• _Exercise brief_
Make an exact copy of the records below. Include every line.

• _Records shown_

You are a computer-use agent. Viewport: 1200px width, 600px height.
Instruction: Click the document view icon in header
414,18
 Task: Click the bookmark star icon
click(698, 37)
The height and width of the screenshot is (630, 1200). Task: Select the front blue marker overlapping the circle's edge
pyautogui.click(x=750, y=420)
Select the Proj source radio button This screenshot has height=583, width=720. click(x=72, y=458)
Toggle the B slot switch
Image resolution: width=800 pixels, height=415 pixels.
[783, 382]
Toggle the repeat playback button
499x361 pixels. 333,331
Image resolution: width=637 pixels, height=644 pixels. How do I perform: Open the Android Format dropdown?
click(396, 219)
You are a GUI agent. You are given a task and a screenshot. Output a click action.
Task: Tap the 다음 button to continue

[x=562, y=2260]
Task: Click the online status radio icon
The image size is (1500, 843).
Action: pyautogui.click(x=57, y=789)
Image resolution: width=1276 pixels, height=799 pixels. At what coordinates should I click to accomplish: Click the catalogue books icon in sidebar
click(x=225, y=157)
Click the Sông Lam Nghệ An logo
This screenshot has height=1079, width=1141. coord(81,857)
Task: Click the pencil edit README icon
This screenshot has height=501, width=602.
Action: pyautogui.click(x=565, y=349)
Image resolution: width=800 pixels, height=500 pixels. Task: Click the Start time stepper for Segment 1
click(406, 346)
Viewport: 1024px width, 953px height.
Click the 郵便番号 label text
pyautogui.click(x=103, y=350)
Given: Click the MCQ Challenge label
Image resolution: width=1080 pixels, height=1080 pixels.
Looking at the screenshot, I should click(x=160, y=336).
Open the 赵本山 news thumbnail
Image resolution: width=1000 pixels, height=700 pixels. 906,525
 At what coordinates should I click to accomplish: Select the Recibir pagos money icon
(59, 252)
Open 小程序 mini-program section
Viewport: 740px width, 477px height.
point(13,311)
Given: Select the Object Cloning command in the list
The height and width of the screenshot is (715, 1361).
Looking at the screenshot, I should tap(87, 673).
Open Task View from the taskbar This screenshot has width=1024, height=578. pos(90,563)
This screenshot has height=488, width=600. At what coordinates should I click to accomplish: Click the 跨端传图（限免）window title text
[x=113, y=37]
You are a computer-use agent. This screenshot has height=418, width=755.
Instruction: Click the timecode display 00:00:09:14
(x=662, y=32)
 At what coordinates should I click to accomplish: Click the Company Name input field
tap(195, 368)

• _Expected answer_
You are a computer-use agent. Viewport: 1200px width, 600px height.
Instruction: Click the document view icon in header
414,18
 Task: Click the bookmark star icon
click(698, 37)
The height and width of the screenshot is (630, 1200). Task: Select the front blue marker overlapping the circle's edge
pyautogui.click(x=750, y=420)
Select the Proj source radio button This screenshot has height=583, width=720. click(x=72, y=458)
Toggle the B slot switch
Image resolution: width=800 pixels, height=415 pixels.
[783, 382]
Toggle the repeat playback button
499x361 pixels. 333,331
Image resolution: width=637 pixels, height=644 pixels. How do I perform: Open the Android Format dropdown?
click(396, 219)
You are a GUI agent. You are given a task and a screenshot. Output a click action.
Task: Tap the 다음 button to continue

[x=562, y=2260]
Task: Click the online status radio icon
The image size is (1500, 843).
Action: pyautogui.click(x=57, y=789)
Image resolution: width=1276 pixels, height=799 pixels. At what coordinates should I click to accomplish: Click the catalogue books icon in sidebar
click(x=225, y=157)
Click the Sông Lam Nghệ An logo
This screenshot has height=1079, width=1141. coord(81,857)
Task: Click the pencil edit README icon
This screenshot has height=501, width=602.
Action: pyautogui.click(x=565, y=349)
Image resolution: width=800 pixels, height=500 pixels. Task: Click the Start time stepper for Segment 1
click(406, 346)
Viewport: 1024px width, 953px height.
Click the 郵便番号 label text
pyautogui.click(x=103, y=350)
Given: Click the MCQ Challenge label
Image resolution: width=1080 pixels, height=1080 pixels.
Looking at the screenshot, I should click(x=160, y=336).
Open the 赵本山 news thumbnail
Image resolution: width=1000 pixels, height=700 pixels. 906,525
 At what coordinates should I click to accomplish: Select the Recibir pagos money icon
(59, 252)
Open 小程序 mini-program section
Viewport: 740px width, 477px height.
point(13,311)
Given: Select the Object Cloning command in the list
The height and width of the screenshot is (715, 1361).
Looking at the screenshot, I should tap(87, 673).
Open Task View from the taskbar This screenshot has width=1024, height=578. pos(90,563)
This screenshot has height=488, width=600. At what coordinates should I click to accomplish: Click the 跨端传图（限免）window title text
[x=113, y=37]
You are a computer-use agent. This screenshot has height=418, width=755.
Instruction: Click the timecode display 00:00:09:14
(x=662, y=32)
 At what coordinates should I click to accomplish: Click the Company Name input field
tap(195, 368)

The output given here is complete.